Ce quatrième niveau peut être défini comme une automatisation élevée, lorsque le système est capable de maîtriser le véhicule dans des conditions prédéfinies, sur des trajets et parcours délimités. Lorsque le véhicule se trouve dans ces zones géographiques spécifiques, le conducteur n’est plus responsable de la conduite et la délègue entièrement au système. Pour autant, l’obligation de reprendre les commandes demeure en dehors des conditions préétablies ou lorsqu’une intervention le nécessite. En cas d’inaction du conducteur, le système peut se mettre dans un état de risque minimal en se mettant sur la bande d’arrêt d’urgence notamment[3].

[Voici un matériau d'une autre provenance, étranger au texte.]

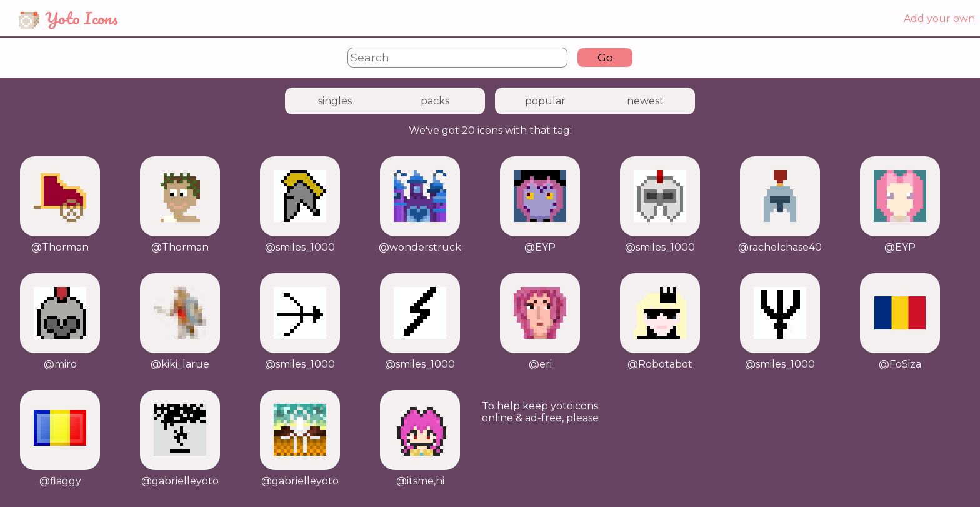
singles (335, 101)
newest (645, 101)
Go (605, 57)
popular (545, 101)
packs (435, 101)
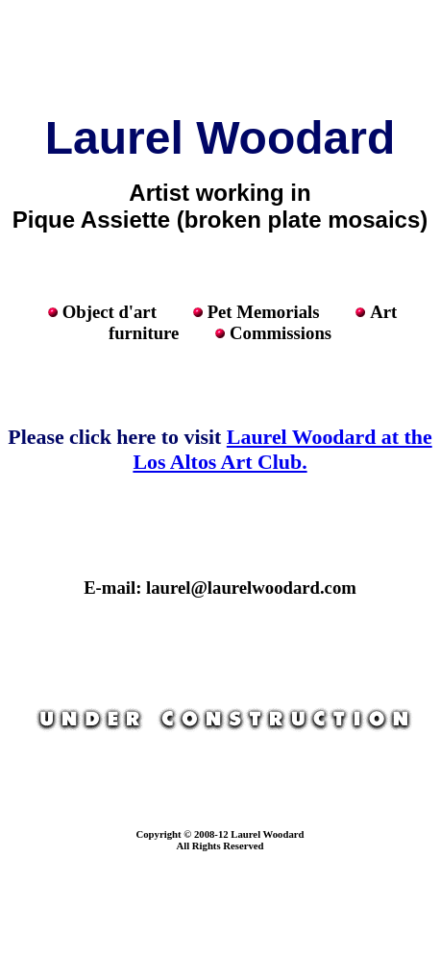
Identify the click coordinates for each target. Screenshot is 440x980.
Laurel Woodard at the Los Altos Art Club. (281, 449)
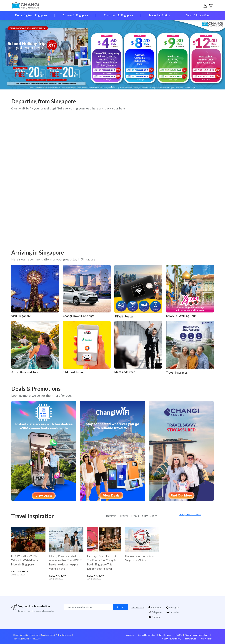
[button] (207, 55)
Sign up (120, 607)
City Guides (150, 516)
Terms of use (190, 639)
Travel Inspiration (159, 15)
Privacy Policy (206, 639)
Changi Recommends (190, 514)
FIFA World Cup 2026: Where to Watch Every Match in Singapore (25, 560)
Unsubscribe (137, 608)
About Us (130, 635)
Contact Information (147, 635)
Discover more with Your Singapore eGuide (140, 558)
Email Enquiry (165, 635)
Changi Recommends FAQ (197, 635)
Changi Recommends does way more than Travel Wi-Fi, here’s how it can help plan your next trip (66, 562)
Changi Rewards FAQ (172, 639)
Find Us (178, 635)
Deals (135, 516)
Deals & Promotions (198, 15)
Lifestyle (111, 516)
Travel (124, 516)
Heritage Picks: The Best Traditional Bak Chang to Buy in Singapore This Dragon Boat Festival (102, 562)
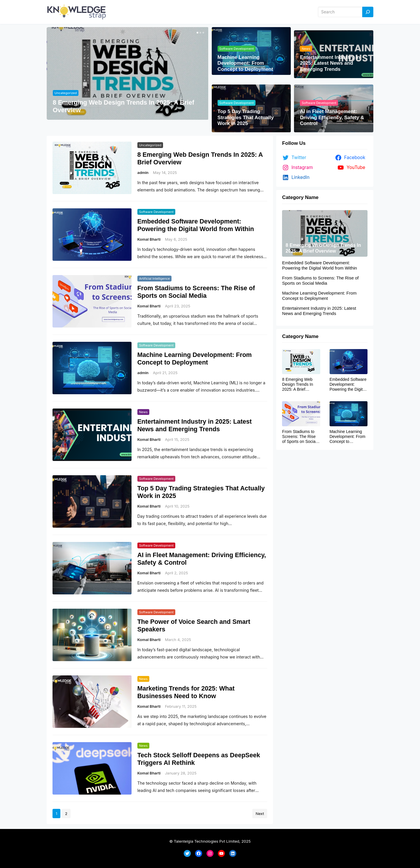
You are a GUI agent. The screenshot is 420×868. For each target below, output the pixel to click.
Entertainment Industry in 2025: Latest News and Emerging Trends (330, 63)
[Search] (368, 12)
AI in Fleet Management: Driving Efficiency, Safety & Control (332, 117)
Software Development (236, 49)
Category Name (300, 197)
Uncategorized (65, 93)
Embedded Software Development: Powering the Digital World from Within (196, 225)
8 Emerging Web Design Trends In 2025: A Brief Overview (123, 106)
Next (259, 813)
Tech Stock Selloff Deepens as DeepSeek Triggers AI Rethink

Face à ces bouleversements à moyen terme des métiers de la conduite, l’AFT a participé, avec un cofinancement du programme Erasmus+, au projet européen Steer to career, qui s’est clôturé au second semestre 2021, et qui vise à envisager dès à présent les parcours professionnels possibles des conducteurs dont le métier sera disrupté par l’introduction du véhicule autonome. En effet, d’après l’IRU[4], les embauches de conducteurs devraient rester soutenues jusqu’en 2035, avec des pénuries de conducteurs attendues jusqu’à cette période au moins. Puis, avec l’avènement du véhicule autonome d’ici 2040, voire 2050, ces besoins devraient se réduire. Il est donc de notre responsabilité d’envisager dès à présent des parcours professionnels à proposer aux conducteurs. Alors que les métiers de la conduite préparent leurs transformations, il est important de montrer aux acteurs de l’orientation et du placement, aux prescripteurs de formation, et surtout aux jeunes et à leurs familles que la branche professionnelle se préoccupe de leur avenir. Qu’ils intègrent les métiers du Transport et de la Logistique aujourd’hui ou dans les années proches, ils auront la possibilité d‘évoluer en même temps que leurs métiers. Ces derniers seront d’ailleurs porteurs de nouvelles opportunités de carrière, en particulier dans la filière Transport-Logistique.

Méthodologie

L’AFT a créé une méthodologie comportant 3 étapes dans le cadre du projet Steer to Career.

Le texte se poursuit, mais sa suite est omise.